- [TASK INSTRUCTIONS]: Return, exactly as written, every line from the first line of the data below through the line that contains "Given: Click first order's Nov 17, 2023 date".

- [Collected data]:
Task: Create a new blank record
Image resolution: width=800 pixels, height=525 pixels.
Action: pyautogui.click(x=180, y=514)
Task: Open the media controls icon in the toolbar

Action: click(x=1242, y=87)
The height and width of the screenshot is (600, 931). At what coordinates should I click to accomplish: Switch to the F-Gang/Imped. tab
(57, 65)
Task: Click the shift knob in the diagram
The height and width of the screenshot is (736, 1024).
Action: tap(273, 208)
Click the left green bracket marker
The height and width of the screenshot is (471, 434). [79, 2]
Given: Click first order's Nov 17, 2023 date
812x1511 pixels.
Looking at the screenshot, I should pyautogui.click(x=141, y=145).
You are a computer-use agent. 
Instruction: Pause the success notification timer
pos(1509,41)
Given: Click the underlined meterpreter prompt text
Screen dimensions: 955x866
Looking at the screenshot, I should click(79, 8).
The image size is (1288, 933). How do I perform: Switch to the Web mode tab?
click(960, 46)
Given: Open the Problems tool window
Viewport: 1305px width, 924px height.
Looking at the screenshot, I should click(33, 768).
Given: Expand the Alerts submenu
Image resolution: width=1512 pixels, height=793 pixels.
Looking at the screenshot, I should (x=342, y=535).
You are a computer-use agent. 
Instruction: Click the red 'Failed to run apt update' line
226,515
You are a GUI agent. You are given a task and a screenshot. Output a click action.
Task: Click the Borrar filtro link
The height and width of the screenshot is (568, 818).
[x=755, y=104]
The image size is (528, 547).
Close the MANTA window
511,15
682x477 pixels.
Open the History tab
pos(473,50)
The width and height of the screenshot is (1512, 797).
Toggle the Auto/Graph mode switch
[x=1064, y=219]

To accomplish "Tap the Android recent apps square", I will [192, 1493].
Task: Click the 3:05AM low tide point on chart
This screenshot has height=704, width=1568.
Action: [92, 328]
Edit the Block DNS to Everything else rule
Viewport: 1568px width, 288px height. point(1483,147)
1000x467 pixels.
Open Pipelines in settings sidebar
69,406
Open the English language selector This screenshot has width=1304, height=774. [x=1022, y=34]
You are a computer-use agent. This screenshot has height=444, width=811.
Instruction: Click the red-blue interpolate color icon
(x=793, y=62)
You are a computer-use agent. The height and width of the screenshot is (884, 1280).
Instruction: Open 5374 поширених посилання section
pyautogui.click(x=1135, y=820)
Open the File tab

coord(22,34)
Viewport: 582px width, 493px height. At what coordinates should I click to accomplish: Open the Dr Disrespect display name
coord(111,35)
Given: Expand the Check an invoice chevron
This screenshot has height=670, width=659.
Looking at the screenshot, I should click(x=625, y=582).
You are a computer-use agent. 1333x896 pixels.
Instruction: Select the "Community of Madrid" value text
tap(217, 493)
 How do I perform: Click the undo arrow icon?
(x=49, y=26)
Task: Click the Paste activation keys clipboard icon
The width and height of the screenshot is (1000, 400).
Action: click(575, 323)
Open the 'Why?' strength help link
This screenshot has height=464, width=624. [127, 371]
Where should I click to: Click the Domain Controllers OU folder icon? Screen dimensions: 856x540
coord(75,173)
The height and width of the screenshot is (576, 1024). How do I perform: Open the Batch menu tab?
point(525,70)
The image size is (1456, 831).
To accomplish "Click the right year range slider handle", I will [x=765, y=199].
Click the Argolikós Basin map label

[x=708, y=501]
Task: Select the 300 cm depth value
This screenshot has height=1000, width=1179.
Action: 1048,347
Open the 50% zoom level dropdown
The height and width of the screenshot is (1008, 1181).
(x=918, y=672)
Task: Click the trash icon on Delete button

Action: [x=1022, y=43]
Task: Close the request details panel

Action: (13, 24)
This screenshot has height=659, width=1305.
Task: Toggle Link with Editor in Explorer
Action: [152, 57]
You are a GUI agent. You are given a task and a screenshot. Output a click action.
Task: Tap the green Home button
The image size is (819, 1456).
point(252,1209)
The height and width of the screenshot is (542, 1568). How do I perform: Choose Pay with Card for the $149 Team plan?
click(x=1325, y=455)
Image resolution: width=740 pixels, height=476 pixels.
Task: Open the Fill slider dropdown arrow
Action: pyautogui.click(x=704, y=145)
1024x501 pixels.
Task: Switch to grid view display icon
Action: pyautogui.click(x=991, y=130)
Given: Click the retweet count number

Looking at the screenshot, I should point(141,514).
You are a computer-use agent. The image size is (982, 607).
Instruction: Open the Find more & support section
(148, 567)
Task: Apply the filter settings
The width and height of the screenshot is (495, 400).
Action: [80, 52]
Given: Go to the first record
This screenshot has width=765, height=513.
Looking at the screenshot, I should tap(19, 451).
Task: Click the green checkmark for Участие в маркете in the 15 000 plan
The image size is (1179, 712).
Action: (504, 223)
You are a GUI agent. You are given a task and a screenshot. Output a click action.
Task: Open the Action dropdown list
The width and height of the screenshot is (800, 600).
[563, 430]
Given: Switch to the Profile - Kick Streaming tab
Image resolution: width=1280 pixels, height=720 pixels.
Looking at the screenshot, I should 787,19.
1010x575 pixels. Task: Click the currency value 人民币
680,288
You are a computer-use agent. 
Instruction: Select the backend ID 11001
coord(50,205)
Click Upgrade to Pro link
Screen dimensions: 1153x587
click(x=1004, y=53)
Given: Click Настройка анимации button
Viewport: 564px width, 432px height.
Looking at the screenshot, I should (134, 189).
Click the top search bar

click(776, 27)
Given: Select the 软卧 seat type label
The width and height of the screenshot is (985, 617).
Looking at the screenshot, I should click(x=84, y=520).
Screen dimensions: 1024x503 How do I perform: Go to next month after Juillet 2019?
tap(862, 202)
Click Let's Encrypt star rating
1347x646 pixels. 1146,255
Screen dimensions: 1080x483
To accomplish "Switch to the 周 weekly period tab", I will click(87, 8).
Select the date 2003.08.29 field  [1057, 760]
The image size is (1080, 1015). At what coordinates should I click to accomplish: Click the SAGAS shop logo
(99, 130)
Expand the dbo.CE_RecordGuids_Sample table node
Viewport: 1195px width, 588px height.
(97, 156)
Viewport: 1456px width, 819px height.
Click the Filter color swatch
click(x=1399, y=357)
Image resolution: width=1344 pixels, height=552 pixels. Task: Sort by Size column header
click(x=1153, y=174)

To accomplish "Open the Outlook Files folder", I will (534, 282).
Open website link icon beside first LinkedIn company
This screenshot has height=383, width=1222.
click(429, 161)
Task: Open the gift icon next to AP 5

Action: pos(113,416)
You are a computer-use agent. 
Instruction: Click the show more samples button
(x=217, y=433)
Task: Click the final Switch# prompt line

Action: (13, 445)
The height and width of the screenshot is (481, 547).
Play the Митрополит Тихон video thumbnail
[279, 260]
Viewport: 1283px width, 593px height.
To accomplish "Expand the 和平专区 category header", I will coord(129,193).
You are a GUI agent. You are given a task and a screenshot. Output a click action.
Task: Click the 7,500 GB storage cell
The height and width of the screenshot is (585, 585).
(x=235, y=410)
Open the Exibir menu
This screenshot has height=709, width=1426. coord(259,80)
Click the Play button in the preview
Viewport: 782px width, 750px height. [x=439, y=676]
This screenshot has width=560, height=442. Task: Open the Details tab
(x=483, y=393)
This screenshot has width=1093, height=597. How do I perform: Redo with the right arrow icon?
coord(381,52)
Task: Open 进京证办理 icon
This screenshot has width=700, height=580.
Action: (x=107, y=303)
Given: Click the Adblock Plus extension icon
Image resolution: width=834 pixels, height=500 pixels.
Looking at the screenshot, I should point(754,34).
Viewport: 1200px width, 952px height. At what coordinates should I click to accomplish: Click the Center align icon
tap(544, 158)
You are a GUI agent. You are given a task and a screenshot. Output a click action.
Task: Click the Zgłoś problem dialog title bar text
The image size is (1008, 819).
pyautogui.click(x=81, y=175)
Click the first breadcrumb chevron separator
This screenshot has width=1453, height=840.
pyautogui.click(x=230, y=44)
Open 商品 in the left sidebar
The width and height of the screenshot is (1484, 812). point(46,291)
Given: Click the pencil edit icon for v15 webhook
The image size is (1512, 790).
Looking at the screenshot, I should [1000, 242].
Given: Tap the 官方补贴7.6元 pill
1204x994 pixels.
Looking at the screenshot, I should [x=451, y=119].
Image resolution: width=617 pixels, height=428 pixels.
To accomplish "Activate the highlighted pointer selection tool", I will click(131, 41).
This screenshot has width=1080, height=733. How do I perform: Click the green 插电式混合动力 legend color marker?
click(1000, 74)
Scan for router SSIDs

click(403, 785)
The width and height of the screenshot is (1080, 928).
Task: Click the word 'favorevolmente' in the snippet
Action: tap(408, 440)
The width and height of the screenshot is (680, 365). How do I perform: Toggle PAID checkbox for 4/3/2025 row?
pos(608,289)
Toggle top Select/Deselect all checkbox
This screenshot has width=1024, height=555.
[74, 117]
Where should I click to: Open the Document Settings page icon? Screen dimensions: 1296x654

- [SOLUTION TO THE EXERCISE]:
Task: Create a new blank record
Image resolution: width=800 pixels, height=525 pixels.
Action: pyautogui.click(x=180, y=514)
Task: Open the media controls icon in the toolbar

Action: click(x=1242, y=87)
The height and width of the screenshot is (600, 931). At what coordinates should I click to accomplish: Switch to the F-Gang/Imped. tab
(57, 65)
Task: Click the shift knob in the diagram
The height and width of the screenshot is (736, 1024).
Action: tap(273, 208)
Click the left green bracket marker
The height and width of the screenshot is (471, 434). [79, 2]
Given: Click first order's Nov 17, 2023 date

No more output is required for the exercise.